Quem conhece o teatro?

Gabe Antunes
RevistaNgunzo
Published in
3 min readApr 30, 2021

Quando começamos a pensar em teatro, temos uma visão bem eurocentrada. Um palco, um público, atores e atrizes, cenários, figurinos, etc. Alguns até chamam uma determinada forma de teatro de “palco italiano”. Quando aprendemos a origem do teatro, em qualquer pesquisa rápida no google, vemos que o “teatro grego” é o berço das artes cênicas. Querem que acreditemos que foi construído e compartilhado por pessoas brancas, mas esquecem que ele foi/é direcionado para pessoas brancas.

Se vamos pegar essa história branca pela suposta “origem”, não vemos uma pessoa preta sequer sendo retratada apesar de a arte teatral ser totalmente dominada por companhias negras durante os séculos XVII e XVIII. Porém, durante o século XX a representação do negro ficou a cargo de pessoas brancas, que se pintavam e atuavam de forma totalmente equivocada e estereotipada. Quando os artistas negros estavam em atuações, não era em grupo (a não ser que seja um grupo de escravos), eram pequenas aparições em papéis secundários de pequena importância.

Tudo uma grande apropriação cultural, sendo que apropriação cultural é só mais termo utilizado pelos antropólogos para não nomear o que fato aconteceu e acontece: um roubo cultural.
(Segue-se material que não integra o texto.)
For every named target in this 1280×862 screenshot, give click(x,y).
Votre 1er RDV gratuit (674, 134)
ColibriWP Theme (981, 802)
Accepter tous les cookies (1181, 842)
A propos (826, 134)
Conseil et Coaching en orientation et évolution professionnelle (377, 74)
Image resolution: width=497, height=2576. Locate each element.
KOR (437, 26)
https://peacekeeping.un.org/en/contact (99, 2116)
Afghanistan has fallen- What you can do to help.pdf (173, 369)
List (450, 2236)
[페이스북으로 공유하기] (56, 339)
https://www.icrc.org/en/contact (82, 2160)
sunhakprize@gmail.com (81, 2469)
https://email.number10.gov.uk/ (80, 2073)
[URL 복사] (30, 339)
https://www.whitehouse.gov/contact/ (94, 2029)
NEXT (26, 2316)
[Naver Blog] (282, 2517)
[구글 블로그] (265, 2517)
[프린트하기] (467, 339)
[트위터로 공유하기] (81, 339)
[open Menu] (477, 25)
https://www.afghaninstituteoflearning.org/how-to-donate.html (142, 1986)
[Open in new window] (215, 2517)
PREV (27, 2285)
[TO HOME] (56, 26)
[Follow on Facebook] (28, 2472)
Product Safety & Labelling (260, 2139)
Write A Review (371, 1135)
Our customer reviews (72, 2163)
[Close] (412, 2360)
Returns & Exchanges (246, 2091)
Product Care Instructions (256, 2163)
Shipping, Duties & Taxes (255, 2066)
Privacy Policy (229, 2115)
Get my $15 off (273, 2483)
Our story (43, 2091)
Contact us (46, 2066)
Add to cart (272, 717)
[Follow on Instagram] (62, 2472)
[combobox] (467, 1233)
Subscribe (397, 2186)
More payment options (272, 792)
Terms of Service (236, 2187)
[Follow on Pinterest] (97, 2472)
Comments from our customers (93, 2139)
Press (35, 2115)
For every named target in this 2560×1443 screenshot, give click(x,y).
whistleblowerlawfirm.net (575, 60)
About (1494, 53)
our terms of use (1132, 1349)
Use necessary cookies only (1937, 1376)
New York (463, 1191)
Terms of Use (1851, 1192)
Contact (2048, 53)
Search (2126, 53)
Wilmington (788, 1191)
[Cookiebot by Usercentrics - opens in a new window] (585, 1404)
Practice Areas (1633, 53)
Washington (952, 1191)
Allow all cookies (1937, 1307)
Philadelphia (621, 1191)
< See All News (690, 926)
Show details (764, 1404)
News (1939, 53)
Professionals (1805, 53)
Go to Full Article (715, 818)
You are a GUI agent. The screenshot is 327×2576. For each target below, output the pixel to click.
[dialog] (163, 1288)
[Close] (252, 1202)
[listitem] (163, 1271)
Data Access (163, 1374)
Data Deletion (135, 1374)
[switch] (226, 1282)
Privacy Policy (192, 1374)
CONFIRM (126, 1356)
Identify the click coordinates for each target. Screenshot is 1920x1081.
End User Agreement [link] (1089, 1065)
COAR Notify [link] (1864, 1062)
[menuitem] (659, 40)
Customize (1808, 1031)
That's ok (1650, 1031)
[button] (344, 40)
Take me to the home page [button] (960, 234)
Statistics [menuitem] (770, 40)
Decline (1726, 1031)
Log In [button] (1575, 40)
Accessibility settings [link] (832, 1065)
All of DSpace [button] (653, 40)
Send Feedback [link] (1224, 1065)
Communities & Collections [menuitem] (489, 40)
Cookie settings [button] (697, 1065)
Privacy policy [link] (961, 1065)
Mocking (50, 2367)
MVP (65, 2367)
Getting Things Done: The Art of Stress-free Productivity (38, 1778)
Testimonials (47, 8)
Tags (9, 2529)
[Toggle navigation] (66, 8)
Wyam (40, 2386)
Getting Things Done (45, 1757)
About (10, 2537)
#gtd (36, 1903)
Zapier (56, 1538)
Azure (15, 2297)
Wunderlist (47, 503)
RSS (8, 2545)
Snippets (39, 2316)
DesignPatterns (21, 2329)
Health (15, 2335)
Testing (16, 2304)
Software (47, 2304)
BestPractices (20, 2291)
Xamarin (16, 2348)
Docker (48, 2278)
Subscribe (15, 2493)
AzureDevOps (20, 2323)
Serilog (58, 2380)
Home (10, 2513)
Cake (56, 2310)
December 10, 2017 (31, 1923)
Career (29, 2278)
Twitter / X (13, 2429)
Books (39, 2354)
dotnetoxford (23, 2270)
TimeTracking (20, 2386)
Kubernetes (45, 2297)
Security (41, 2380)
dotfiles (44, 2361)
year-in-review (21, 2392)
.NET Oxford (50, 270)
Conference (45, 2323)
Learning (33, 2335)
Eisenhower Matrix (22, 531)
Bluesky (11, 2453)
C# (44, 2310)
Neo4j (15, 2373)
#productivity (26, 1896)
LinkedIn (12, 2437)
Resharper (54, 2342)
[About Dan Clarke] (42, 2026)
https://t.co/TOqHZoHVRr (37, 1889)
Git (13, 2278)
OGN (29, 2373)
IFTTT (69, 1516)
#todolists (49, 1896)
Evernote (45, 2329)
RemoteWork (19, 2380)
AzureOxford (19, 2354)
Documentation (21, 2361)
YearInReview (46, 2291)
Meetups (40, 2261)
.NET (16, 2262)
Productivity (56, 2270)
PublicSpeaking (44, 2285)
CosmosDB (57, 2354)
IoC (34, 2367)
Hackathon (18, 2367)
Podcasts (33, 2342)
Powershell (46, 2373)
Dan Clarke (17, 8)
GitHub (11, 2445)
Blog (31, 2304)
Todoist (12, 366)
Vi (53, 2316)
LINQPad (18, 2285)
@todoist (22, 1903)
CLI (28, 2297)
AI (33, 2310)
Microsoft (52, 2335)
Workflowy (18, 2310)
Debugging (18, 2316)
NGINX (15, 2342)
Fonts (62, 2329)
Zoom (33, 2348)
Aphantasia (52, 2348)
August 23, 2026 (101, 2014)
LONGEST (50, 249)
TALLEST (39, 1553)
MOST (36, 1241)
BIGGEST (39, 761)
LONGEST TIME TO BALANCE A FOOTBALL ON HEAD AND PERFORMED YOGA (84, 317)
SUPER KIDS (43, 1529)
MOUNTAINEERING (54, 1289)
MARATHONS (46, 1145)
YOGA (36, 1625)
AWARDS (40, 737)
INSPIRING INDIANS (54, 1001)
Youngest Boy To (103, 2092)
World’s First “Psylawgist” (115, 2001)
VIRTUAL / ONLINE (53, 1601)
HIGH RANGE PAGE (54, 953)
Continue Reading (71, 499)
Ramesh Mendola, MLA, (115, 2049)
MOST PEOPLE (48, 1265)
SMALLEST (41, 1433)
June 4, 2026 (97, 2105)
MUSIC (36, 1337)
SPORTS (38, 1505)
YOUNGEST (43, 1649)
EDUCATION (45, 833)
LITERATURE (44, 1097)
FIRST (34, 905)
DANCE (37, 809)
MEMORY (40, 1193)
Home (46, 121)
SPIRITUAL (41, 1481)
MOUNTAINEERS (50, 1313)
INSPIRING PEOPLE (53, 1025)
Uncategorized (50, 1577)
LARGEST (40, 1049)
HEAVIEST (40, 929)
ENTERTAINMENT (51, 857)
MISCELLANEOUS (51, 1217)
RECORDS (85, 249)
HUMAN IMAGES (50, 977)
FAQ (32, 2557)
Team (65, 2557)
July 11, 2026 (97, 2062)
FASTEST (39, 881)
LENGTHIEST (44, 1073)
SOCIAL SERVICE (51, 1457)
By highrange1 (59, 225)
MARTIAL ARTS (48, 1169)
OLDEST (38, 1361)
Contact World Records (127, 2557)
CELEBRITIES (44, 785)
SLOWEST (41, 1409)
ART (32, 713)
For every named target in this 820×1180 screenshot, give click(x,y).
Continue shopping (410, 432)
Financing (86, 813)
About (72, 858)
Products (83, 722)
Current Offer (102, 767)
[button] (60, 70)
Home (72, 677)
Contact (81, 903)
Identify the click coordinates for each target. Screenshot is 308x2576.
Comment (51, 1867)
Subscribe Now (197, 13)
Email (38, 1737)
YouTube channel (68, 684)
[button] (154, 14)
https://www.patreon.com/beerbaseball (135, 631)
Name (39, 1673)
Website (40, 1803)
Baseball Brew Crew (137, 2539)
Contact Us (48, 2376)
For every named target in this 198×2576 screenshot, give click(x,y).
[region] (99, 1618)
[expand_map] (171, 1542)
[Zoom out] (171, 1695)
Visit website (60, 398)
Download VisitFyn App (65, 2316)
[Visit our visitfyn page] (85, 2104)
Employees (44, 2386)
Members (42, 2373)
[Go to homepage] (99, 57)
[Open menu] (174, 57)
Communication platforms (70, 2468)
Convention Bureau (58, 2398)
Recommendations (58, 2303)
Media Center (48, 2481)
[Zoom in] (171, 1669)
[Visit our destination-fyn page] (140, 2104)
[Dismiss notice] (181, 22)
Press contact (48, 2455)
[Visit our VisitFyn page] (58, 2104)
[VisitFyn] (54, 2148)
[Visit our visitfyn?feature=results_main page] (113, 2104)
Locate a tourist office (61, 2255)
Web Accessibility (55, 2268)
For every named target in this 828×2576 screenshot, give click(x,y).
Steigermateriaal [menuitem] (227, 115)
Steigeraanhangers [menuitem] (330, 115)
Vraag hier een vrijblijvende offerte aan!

Eu não falo da apropriação que conhecemos como brancos usando turbantes e tranças, vestimentas com estampas étnicas e por aí vai. Estou falando de roubo de uma identidade, roubo e apropriação de uma arte.

Sim, o teatro tem origem negra, assim como diversas outras artes que conhecemos. Teatro é de origem africana, kemética (egípcio) para ser mais exato. Nada mais significativo para demonstrar isso do que os testemunhos arqueológicos mais antigos referentes ao teatro egípcio encontrado em um grupo de estelas funerárias em Abidos, datadas do Médio Império (2040 a.C.), que nos contam como os reis da XII Dinastia (1991–1782 a.C.), rompendo com a tradição, fizeram executar, em cerimônias públicas, os segredos do drama sagrado de Ausar (Osíris) Khentamentiu sua morte, ressurreição e triunfo — o que os cristãos fazem hoje com nome de Via Sacra.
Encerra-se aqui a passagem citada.